═════ Exercise material

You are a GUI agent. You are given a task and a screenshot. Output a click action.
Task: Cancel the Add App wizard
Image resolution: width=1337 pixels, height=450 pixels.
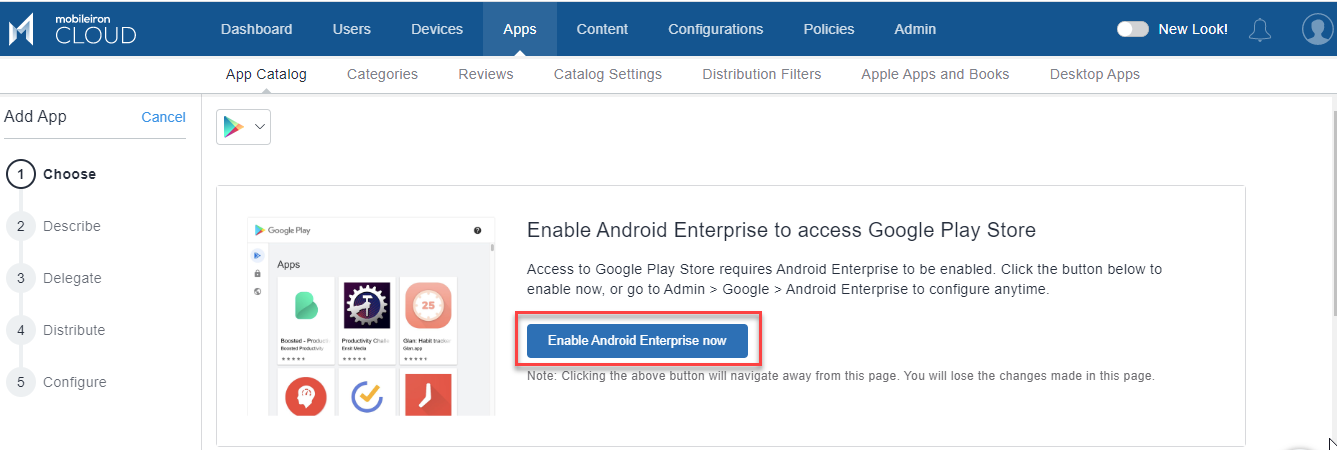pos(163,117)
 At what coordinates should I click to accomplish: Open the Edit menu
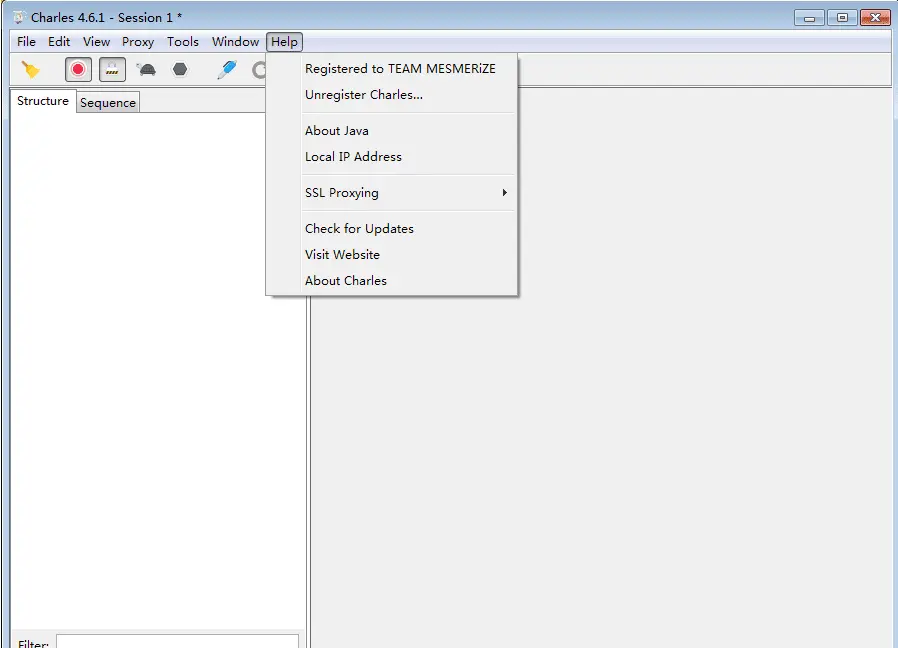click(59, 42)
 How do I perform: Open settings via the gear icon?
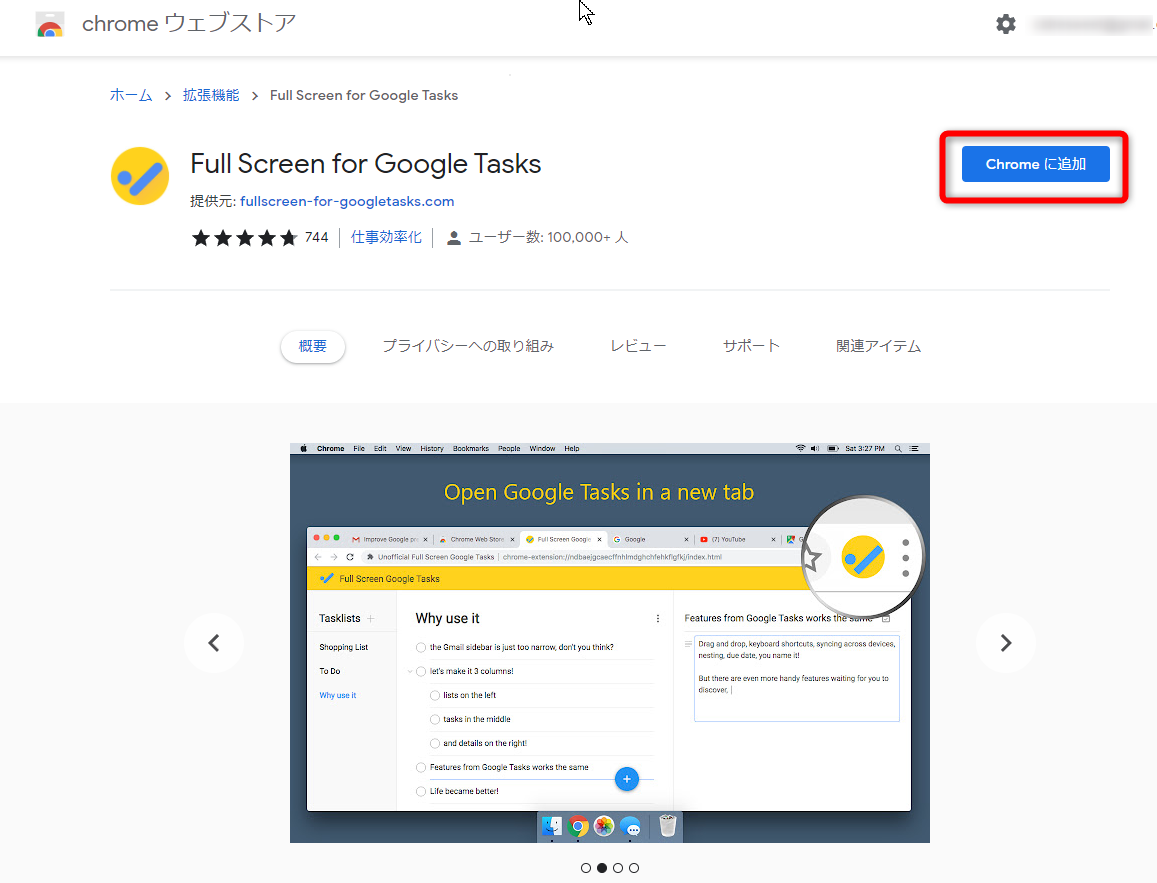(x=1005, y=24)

══════════

Rewrite all of the data above with every "Open" changed to "Bring up" and nothing else altered. Leave the pictures out of your answer.

-- Completed exercise --
You are a GUI agent. You are given a task and a screenshot. Output a click action.
Task: Cancel the Add App wizard
Image resolution: width=1337 pixels, height=450 pixels.
pos(163,117)
 At what coordinates should I click to accomplish: Bring up the Edit menu
click(59, 42)
 How do I perform: Bring up settings via the gear icon?
(x=1005, y=24)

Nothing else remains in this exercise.